Skip to content

rphle/numerobis

Folders and files

NameName
Last commit message
Last commit date

Latest commit

 

History

234 Commits
 
 
 
 
 
 
 
 
 
 
 
 
 
 
 
 
 
 
 
 
 
 
 
 
 
 

Repository files navigation

Numerobis Programming Language

Warning

The language itself and especially its documentation is unfinished and while usable, it is not recommended to use it for production code. This documentation is work in progress. Only Linux is supported at the moment.

Install the Python package locally (editable):

make build

After installation, the nbis CLI entry point is available (see CLI usage below).

Runtime & system dependencies

System dependencies (required for compilation and runtime linking):

  • pkg-config (to discover glib-2.0 and bdw-gc)

  • libglib2.0 development headers (commonly libglib2.0-dev on Debian/Ubuntu)

  • libgc (Boehm GC) development headers (libgc-dev or libgc1c2 + dev)

  • C toolchain (gcc/clang), ar and make tools

  • ccache and mold for runnning tests

Note: The build scripts use pkg-config to obtain correct compiler and linker flags for glib-2.0 and bdw-gc.

sudo apt install -y \
  pkg-config \
  libglib2.0-dev \
  libgc-dev \
  build-essential \
  ccache \
  mold

Running tests:

  • The repository includes a simple runner used by the Makefile:
make test
# or
python3 run.py --verbose

Tests are .nbis files under tests/. The test runner executes them, checks outputs and expected behaviors (some tests include expected error codes).

CLI (nbis)

The command line interface is available as the nbis entry point (installed by the package). Two primary subcommands are build and view:

  • nbis build SOURCE [-o OUTPUT] [--run] [--no-quiet] [--debug/--no-debug] -O {0,1,2,3,s}
  • nbis view SOURCE [--output FILE] [--theme THEME] [--no-line-numbers]

Run nbis --help for more information.

Examples:

  • Compile hello.nbis into hello:
nbis build hello.nbis
  • Compile and immediately run:
nbis build hello.nbis --run
  • Show generated C (syntax-highlighted) without compiling:
nbis view hello.nbis

Language & Syntax Reference

This section is WIP.

◆ ◆ ◆ ◆ ◆

- _What this exercise asks_:
1 > Update the Numerobis README passage starting at "The language itself" and ending at "at the moment.", changing "Linux" to "macOS".
2 > Write what comes next in the Numerobis README, picking up right after its last sentence.
The data that follows comes from a separate source, not from the Numerobis README.

- _Data segment_:
◆ ◆ ◆ ◆ ◆

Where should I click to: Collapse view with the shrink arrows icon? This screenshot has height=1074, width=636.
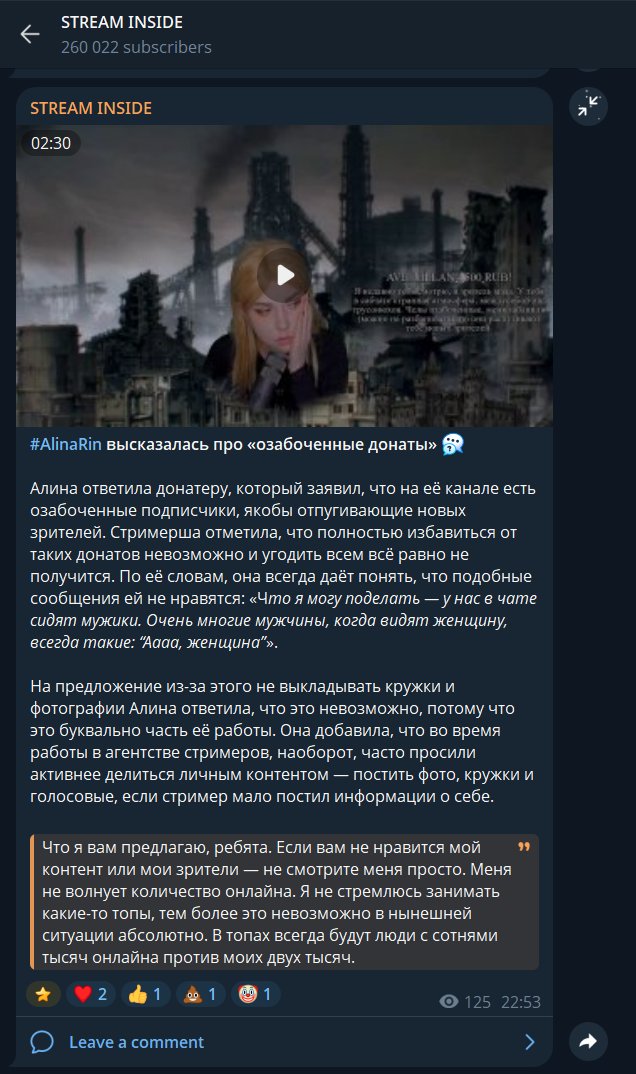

◆ ◆ ◆ ◆ ◆

- _Responses to the tasks_:
1 >
The language itself and especially its documentation is unfinished and while usable, it is not recommended to use it for production code. This documentation is work in progress. Only macOS is supported at the moment.

2 >
For concise examples, see the test-suite under tests/ (these files serve as canonical examples and tests), as well as the examples/ directory.

Comments

# comment Multiline comments:

#[ comment
another comment ]#

Variables & type annotations

x: Type = expr The type annotation is optional.

You can also pass a dimension:

x: Mass = 1000

More type annotations:

i: Int = 10
f: Float = 3.14
m: Int[Length] = 10 m
s: Str = "hello"
b: Bool = true
l0: List = [1,2,3]
l1: List[Int] = [1,2,3]
l2: List[Mass] = [1 kg, 2 kg, 3 kg]
fn: ![[s: Str, n: Int], Str] = !(s: Str, n: Int): Str = s * n

Blocks

Blocks can be used to group statements together, e.g. in function bodies or if statements.

Function definitions:

Functions support default arguments and optional parameter and return type annotations. Their body can be a single expression or a block.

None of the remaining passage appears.